Price ain't bad either, the DOA can be had for around 400$ (our local AnyMountain store had it on sale for 399$). Note, i'm currently using Lobster "The Sender" and my buddy is using the Capita Birds of a Feather (what can I say, he's short - Womens equivalent of the DOA).

I've been able to ride the Sender in all kinds of terrain (even some powder days) but mostly ride on-piste groomers out here in Tahoe area.


----------



## Nizzle (Dec 28, 2017)

Thanks guys! This is super helpful stuff! 


I have narrowd down to two boards within my budget:

Salomon assassin (https://www.salomon.com/us/product/assassin-3.html)
- intermediate level
- all terrain
- camber out rocker
- stiff 

Salomon sleepwalker (https://www.salomon.com/us/product/sleepwalker.html?article=399236#)
- beginner level
- freestyle
- camber out rocker
- very soft

I rarely hit the park, but I do like going off piste right next the the piste. I like getting a little hang time, so small jumps and butter.. flat ground tricks is my fav. Will I be able to do this with the assassin even though it’s quite stiff?


----------



## jae (Nov 27, 2015)

Nizzle said:


> Thanks guys! This is super helpful stuff!
> 
> 
> I have narrowd down to two boards within my budget:
> ...


just trust me, you want the villian, it's normally cheaper too.. seen some complaints about the assassin recently if you look around. If not the villian then the huck knife. If not the huck, what boards can you chose from?


----------



## Nizzle (Dec 28, 2017)

But the Villain and Huck Knife are mostly for park riding and jibbing, right? I'm more into carving and flatground tricks and a few jumps - that’s why I looked at the assassin?
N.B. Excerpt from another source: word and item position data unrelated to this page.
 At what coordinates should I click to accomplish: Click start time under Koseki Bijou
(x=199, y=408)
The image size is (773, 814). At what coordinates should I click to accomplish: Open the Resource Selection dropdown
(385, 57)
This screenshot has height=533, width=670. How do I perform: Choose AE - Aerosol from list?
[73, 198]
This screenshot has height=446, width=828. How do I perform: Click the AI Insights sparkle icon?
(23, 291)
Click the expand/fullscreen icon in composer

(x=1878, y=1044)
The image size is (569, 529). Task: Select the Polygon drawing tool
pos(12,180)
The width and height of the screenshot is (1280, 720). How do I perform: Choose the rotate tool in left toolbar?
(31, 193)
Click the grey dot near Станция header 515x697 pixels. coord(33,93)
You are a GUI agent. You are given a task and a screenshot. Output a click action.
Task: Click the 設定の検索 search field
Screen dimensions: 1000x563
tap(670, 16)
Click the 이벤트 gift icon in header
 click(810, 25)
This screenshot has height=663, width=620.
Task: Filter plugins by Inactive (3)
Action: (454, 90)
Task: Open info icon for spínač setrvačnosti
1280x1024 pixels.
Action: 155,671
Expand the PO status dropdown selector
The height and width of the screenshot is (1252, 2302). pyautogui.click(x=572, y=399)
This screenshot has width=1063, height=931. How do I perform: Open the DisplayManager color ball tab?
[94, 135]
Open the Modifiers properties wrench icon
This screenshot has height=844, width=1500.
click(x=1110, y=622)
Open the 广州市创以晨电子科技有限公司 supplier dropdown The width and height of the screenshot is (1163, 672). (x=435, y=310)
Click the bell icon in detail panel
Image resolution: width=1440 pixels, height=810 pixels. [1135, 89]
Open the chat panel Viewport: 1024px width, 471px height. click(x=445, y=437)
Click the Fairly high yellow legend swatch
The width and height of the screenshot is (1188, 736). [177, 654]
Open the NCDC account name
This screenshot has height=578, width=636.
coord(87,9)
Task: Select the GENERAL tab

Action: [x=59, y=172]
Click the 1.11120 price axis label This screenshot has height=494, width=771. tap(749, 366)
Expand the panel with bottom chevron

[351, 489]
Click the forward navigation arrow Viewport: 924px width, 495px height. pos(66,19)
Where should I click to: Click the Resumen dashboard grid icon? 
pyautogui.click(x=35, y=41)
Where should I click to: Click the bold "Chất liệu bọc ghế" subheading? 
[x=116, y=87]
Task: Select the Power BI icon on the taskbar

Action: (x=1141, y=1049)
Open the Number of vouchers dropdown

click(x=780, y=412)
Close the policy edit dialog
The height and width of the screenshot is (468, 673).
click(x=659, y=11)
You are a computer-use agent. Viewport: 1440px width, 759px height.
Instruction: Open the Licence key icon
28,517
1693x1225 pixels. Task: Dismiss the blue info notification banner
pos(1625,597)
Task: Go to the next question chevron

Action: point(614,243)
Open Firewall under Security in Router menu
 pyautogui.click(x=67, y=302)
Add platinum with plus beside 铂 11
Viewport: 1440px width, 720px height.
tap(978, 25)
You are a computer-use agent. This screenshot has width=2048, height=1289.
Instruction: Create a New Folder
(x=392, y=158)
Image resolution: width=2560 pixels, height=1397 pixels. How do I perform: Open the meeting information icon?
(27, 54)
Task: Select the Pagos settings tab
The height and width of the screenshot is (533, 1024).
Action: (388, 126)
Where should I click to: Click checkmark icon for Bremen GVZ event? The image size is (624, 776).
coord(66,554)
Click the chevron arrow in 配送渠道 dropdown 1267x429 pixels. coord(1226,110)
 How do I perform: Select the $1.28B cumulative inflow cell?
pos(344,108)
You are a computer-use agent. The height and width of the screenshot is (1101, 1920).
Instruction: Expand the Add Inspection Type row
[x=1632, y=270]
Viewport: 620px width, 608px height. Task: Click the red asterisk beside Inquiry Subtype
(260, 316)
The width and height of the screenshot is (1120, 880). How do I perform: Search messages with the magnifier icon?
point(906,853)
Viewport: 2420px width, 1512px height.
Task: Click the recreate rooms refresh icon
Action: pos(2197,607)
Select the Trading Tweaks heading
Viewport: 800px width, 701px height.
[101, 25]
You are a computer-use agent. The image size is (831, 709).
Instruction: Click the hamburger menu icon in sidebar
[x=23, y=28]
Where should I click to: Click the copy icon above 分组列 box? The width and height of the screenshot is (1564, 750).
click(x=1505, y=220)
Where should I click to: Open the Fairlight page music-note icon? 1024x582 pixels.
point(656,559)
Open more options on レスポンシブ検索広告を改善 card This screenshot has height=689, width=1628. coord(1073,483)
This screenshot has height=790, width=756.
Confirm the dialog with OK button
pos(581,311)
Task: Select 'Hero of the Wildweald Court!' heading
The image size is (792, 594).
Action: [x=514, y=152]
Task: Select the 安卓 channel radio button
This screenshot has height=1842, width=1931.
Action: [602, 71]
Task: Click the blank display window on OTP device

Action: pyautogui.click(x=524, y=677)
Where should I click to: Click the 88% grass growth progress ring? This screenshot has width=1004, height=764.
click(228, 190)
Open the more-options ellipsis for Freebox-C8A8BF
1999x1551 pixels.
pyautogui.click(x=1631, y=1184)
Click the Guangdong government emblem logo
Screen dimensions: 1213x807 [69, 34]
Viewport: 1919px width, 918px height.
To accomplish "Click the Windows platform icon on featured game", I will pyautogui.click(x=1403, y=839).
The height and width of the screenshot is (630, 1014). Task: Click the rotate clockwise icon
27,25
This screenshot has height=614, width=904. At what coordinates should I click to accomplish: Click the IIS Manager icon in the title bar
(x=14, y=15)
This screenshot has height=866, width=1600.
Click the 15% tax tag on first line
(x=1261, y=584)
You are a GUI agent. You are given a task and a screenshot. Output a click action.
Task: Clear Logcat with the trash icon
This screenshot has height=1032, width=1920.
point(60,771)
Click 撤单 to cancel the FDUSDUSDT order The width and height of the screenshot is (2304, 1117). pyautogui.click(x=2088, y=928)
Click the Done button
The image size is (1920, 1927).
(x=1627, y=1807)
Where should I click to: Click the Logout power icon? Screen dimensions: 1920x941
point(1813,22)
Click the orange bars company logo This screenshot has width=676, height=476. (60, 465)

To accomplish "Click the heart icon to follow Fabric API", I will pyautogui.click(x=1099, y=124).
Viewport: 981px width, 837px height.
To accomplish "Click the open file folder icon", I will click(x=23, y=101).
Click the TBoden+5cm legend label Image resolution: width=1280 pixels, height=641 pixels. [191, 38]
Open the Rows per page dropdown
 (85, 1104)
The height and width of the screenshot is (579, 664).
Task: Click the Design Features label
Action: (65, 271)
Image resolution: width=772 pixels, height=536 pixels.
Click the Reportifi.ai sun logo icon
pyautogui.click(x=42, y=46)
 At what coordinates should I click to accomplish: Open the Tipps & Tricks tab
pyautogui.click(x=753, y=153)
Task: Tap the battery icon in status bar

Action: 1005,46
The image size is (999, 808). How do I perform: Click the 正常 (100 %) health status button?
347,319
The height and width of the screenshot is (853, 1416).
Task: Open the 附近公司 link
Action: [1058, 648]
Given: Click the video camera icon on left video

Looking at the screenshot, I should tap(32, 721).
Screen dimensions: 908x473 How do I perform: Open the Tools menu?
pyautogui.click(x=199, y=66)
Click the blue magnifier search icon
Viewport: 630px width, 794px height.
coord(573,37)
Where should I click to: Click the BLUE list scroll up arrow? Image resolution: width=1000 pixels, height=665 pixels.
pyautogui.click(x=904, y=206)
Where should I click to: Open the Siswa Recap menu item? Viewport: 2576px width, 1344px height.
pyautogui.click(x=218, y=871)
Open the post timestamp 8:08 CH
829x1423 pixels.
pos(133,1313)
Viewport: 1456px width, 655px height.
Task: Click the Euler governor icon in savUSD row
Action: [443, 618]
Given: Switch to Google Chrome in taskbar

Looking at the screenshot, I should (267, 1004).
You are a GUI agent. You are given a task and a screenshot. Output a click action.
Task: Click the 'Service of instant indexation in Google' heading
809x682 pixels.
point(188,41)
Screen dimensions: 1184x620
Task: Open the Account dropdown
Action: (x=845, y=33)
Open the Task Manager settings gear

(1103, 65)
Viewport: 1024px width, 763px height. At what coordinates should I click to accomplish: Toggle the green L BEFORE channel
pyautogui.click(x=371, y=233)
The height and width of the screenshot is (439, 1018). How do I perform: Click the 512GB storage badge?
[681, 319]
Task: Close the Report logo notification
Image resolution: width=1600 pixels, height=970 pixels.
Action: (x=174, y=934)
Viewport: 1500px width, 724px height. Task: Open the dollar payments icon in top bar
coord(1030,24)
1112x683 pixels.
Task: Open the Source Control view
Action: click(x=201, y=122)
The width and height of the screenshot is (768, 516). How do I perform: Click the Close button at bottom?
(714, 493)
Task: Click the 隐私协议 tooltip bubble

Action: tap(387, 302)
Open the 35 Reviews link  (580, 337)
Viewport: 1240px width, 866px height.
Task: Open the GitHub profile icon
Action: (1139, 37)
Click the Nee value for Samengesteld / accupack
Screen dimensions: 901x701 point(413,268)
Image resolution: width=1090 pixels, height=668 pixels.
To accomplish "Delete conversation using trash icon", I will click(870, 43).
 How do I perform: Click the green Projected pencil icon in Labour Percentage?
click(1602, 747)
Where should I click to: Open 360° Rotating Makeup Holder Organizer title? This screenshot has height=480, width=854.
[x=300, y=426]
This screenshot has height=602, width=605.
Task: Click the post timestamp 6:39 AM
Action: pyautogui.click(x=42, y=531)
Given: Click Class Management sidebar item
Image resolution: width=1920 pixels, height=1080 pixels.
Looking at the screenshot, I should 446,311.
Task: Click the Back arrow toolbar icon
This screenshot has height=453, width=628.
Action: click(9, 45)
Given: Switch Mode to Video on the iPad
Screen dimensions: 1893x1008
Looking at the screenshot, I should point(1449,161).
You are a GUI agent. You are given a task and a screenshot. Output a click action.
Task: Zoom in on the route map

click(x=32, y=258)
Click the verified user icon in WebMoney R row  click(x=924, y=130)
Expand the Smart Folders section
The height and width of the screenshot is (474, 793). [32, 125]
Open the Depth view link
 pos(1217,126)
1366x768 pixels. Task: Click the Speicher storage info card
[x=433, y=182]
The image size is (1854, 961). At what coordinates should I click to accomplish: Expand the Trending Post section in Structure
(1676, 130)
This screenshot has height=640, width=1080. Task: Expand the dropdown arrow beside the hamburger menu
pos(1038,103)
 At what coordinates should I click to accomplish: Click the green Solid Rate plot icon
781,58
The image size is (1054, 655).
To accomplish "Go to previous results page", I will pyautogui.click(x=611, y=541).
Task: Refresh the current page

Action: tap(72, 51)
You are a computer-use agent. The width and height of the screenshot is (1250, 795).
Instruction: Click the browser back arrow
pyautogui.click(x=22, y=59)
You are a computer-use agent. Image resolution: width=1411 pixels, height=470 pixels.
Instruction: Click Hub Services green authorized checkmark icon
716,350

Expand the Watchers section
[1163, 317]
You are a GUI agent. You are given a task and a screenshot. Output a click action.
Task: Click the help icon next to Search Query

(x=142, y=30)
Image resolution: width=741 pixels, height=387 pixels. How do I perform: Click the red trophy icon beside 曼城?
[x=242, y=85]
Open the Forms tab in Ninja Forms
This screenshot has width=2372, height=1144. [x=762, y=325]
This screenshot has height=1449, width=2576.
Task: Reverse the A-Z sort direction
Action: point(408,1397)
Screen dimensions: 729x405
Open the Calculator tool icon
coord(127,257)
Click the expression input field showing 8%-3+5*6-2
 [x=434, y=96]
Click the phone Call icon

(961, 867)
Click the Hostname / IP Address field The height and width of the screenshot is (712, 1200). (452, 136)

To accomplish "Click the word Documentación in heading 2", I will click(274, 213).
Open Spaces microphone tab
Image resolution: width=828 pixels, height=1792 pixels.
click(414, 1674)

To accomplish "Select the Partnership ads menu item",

I want to make my own package with board and bindings from this website: www.glisshop.co.uk

Go to Snowboard => Men => Make your Package. Price limit is around 450-500 EURO (you can change the currency in the top of the website)

Available sizes on this site:
Assassin; 160W
The huck Knife: 155W
The Villain: 158W


----------



## Nizzle (Dec 28, 2017)

The bindings I looked at are the Rossignol Battle Black ones..

Keep in mind that I only snowboard for a very limited period every season


----------



## jae (Nov 27, 2015)

Salomon Villain Snowboard Review - Board Archive


----------



## jae (Nov 27, 2015)

some boards you should consider besides the villian would be the rossignol jibsaw, ride machete, burton process off-axis, nitro t1.

bindings: flux TT, Burton Missions, Union force (team, butt snorkler, PBR)

boots: w/e

If you can ride traditional camber, I'd get that Sage apo board and spend the rest of your money on your boots and bindings.


----------



## Jonny C (Mar 16, 2017)

I've been an occasional rider for a few years and I really don't thing either a stiff board or a traditional camber board will be the best choice for you.
Facts:
-if you snowboard a few days per year or season, your legs will endure the first 3 days and then that's it. Using a stiff board, you will spend the next days falling down and having hot chocolate 
-having the previous point in consideration, jibbing on a camber board and if the board is stiff, is not easy.
-for the days you have available per season, you need something not to push your legs but to make it easier.

I would choose a mid flex hybrid board (5/10 or 6/10). This way you will have fun for sure.


----------